Tech

Doctors using AI catch breast cancer more often than either does alone


The software being tested comes from Vara, a German-based startup that also led the research. The company’s AI is already used in more than a quarter of German breast cancer screening centers and was introduced earlier this year to one hospital in Mexico and another in Greece.

The Vara team, with the help of radiologists at Essen University Hospital in Germany and Memorial Sloan Kettering Cancer Center in New York, tested two approaches. In the first, the AI ​​works alone to analyze mammogram images. On the other hand, the AI ​​automatically distinguishes between scans it considers normal and those that cause concern. It deals with the latter for a radiologist, who will review them before looking at the AI’s assessment. The AI ​​will then issue an alert if it detects cancer when the doctor doesn’t.

“In the proposed AI-based procedure, almost three-quarters of the screening studies do not need to be reviewed by radiologists, and improve overall accuracy.”

Charles Langlotz

To train the neural network, Vara fed AI data from more than 367,000 radiographs — including the radiologist’s notes, the initial assessment, and information about whether the patient ultimately suffered a stroke. cancer – to learn how to place these scans into one of three groups: “normally confident”, “Not confident” (where no predictions were made), and “confident cancer” .” The conclusions from both methods were then compared with the decisions radiologists actually made initially on 82,851 mammograms obtained from screening centers that did not contribute images. Scanned images are used to train the AI.

The second approach – doctors and AI working together – detected breast cancer 3.6% better than a single doctor working alone and gave fewer false alarms. It accomplished this while automatically skipping scans it classified as perfectly normal, representing 63% of all mammograms. This powerful streamlining can cut the workload of radiologists.

After screening for breast cancer, patients with a regular scan will be sent, while an abnormal or unclear scan will trigger further testing. But radiologists are checking mammograms miss 1 out of 8 cancers. Fatigue, overwork, and even the time of day all affect how well radiologists can identify tumors when they look at thousands of scans. Visually subtle signs are less likely to cause alarm, and dense breast tissue — mainly found in younger patients — makes cancer signs harder to notice.

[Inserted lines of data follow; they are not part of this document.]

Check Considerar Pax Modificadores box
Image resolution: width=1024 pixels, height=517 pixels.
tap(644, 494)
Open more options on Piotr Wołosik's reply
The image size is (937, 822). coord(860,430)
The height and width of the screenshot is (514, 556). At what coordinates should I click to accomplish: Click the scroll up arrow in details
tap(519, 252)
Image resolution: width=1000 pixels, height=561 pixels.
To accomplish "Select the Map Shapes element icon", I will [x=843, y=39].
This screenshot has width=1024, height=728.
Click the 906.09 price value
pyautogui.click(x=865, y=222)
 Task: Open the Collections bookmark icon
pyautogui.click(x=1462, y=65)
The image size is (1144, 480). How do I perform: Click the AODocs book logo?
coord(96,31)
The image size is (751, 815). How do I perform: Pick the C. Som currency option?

Real-world AI radiologists are required by German law to review every mammogram, at least glancing at what the AI ​​calls good. The AI ​​still lends them a hand by pre-populating reports of normal-labelled scans, although the radiologist can always reject the AI’s call.

Thilo Töllner, a radiologist who heads a German breast cancer screening center, has been using the program for two years. He sometimes disagrees when the AI ​​classifies scans as normal confidently and manually fills in the reports to reflect a different conclusion, but he says that “the norms are almost always normal. ” Mostly, “you just press enter.”

A mammogram that the AI ​​has labeled as unclear or “confident cancer” is referred to the radiologist – but only after the doctor has made an initial, independent assessment.